Les travailleurs et les élections : se faire entendre, pas s’abstenir !21/06/20172017Journal/medias/journalnumero/images/2017/06/2551.jpg.445x577_q85_box-0%2C104%2C1383%2C1896_crop_detail.jpg

Leur société

Les travailleurs et les élections : se faire entendre, pas s’abstenir !

Un fait majeur des élections législatives a été l’abstention massive des milieux populaires, et singulièrement de la classe ouvrière. L’abstention globale avait déjà dépassé les 50 % au premier tour, pour atteindre 57 % au deuxième. Elle a pu approcher ou dépasser les 75 % dans les quartiers ouvriers, et tout particulièrement les plus pauvres.

Et si l’on ajoute le fait qu’une part non négligeable de la population de ces quartiers n’est même plus inscrite sur les listes électorales, on constate un désintérêt profond pour la chose politique d’une partie considérable de la classe ouvrière. Comme en plus les travailleurs immigrés sont de toute façon privés du droit de vote, les élections deviennent le domaine réservé des plus aisés.

Au final, on assiste à une sorte de réintroduction du cens électoral, tel qu’il existait avant l’introduction du suffrage universel. Au début du règne de la bourgeoisie, tout le monde n’avait pas le droit de voter. Non seulement les femmes en étaient exclues, mais aussi ceux qui n’avaient pas de biens. Le peuple des plus pauvres était prié de s’en remettre à des représentants nantis, qui savaient ce qui était bon pour « l’intérêt général », c’est-à-dire pour eux. Aujourd’hui, aux États-Unis, présentés comme la plus grande démocratie du monde, une grande partie du monde du travail a abandonné la politique à ceux d’en haut, soit en s’abstenant, soit en ne s’inscrivant même plus sur les listes électorales. La bourgeoisie s’en accommode, nullement gênée que des millions de travailleurs se disent : « La politique ce n’est pas pour nous. »

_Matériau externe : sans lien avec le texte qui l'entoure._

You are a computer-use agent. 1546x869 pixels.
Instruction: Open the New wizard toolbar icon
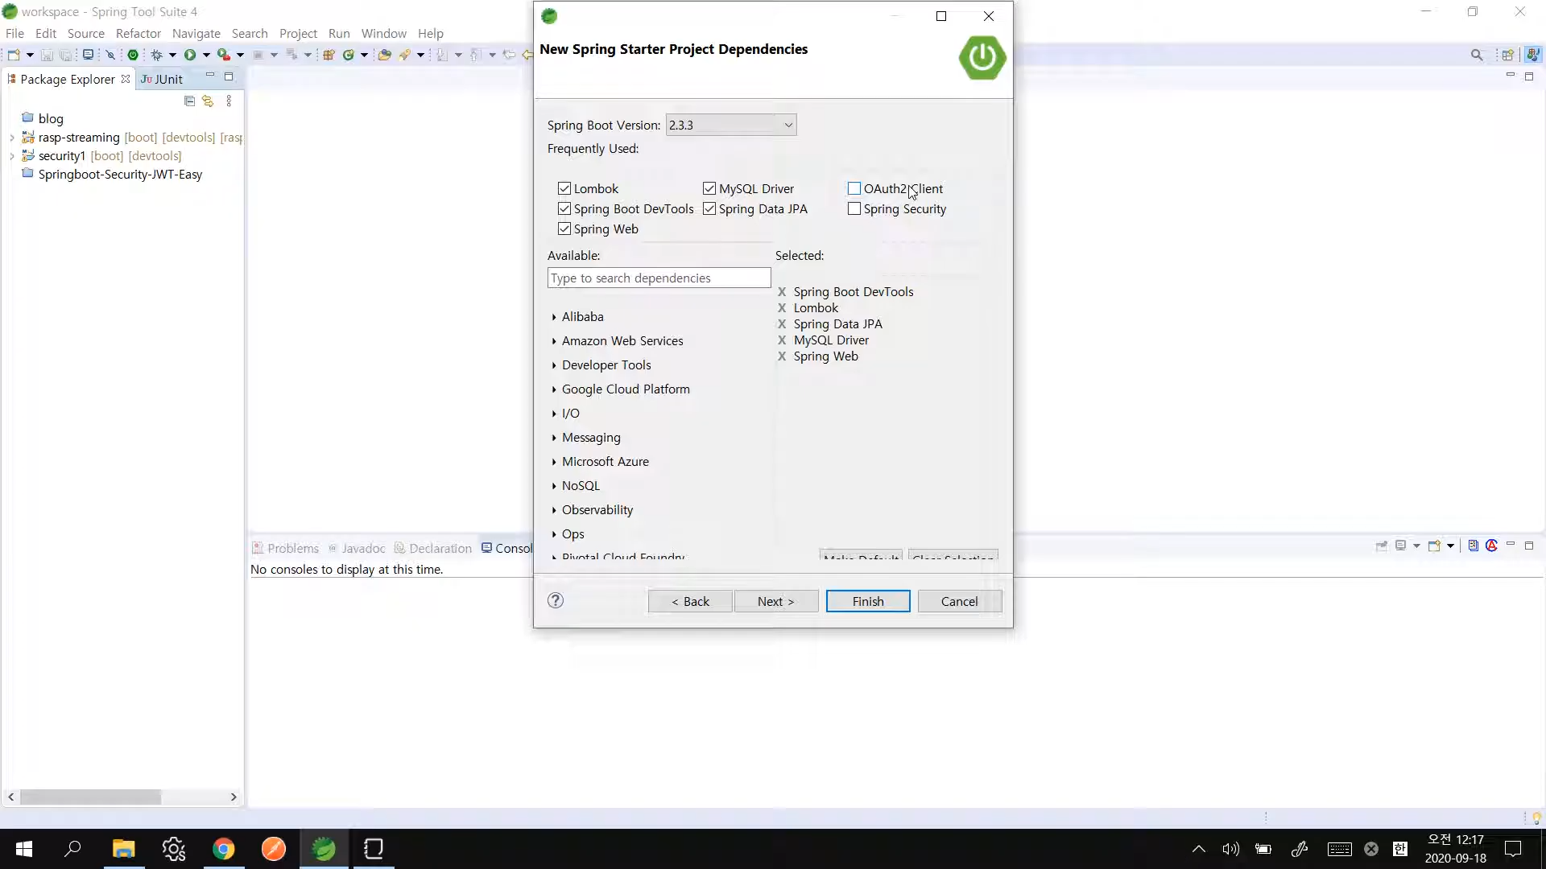point(14,55)
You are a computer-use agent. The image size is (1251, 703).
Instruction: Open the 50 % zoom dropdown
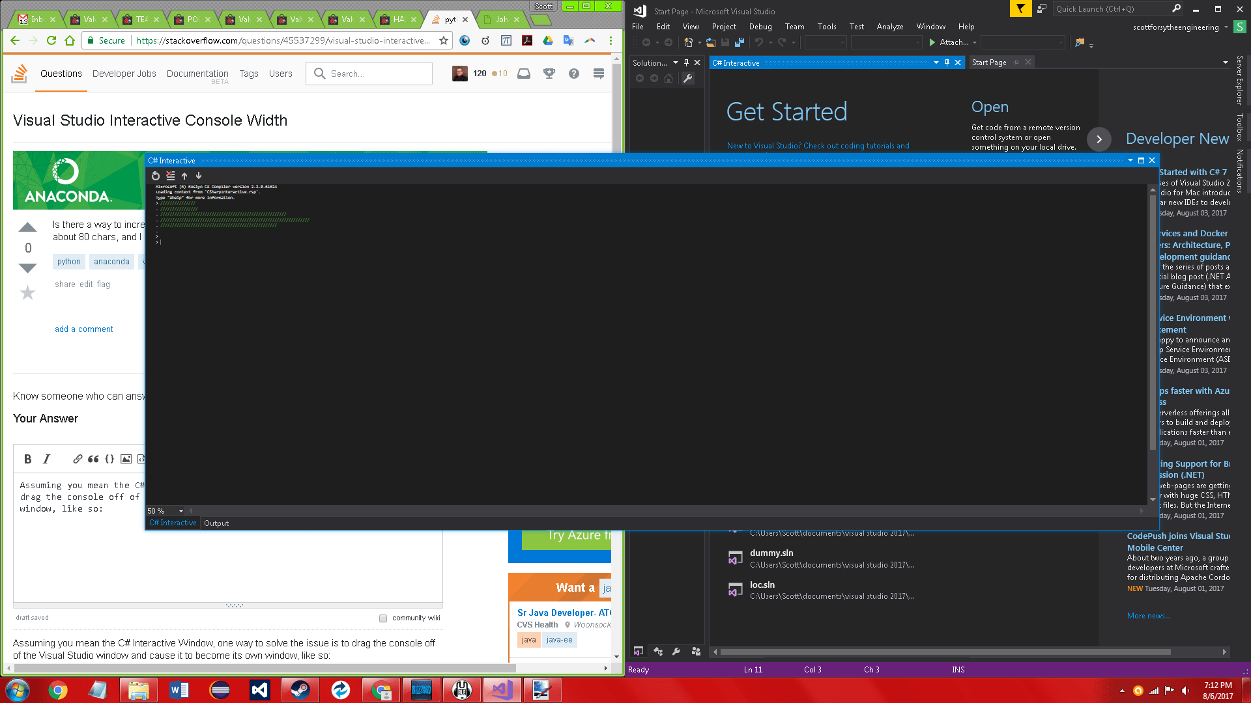tap(181, 512)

En France, c’est la conséquence des désillusions face aux décennies de mensonges, tout particulièrement ceux assénés par les partis censés représenter le monde du travail, le Parti communiste et le Parti socialiste. Ces partis ont cultivé les illusions électorales, en affirmant que les choses ne pourraient changer que si les travailleurs donnaient une majorité à la gauche. Après quoi, une fois au pouvoir, ils se sont chargés eux-mêmes de démontrer par leurs actes qu’ils avaient menti.

Pourtant, ces partis n’ont pas toujours été les plates caricatures qu’on connaît aujourd’hui. Il y eut une époque, avant 1914 pour le Parti socialiste, dans les années 1920 pour le Parti communiste, où au contraire ils ont milité pour donner aux travailleurs une perspective de transformation radicale de la société, de lutte contre l’exploitation capitaliste. En incarnant cette perspective, ils ont permis à la classe ouvrière d’intervenir dans la vie politique, par ses luttes avant tout, mais aussi en étant présente dans les élections et en portant ces idées radicalement opposées à la domination de la bourgeoisie. Bien des travailleurs apprenaient à exprimer leur conscience de classe en votant pour de tels partis.

Mais, de trahison en reniement, les anciens partis ouvriers ont déconsidéré cette démarche, et donc détruit cette idée que la classe ouvrière doit faire de la politique, la sienne, en l’opposant à celle des maîtres de la société. L’abandon de toute affirmation politique spécifique est une impasse pour la classe ouvrière. Il est vital de redonner vie à la politique ouvrière à toutes les occasions, que ce soit lors des conflits sociaux ou des élections, pour affirmer les intérêts spécifiques du monde du travail et montrer que la classe des travailleurs doit combattre pour prendre la direction de la société tout entière. S’abstenir, c’est conforter l’idée que seuls les exploiteurs ont droit à la parole.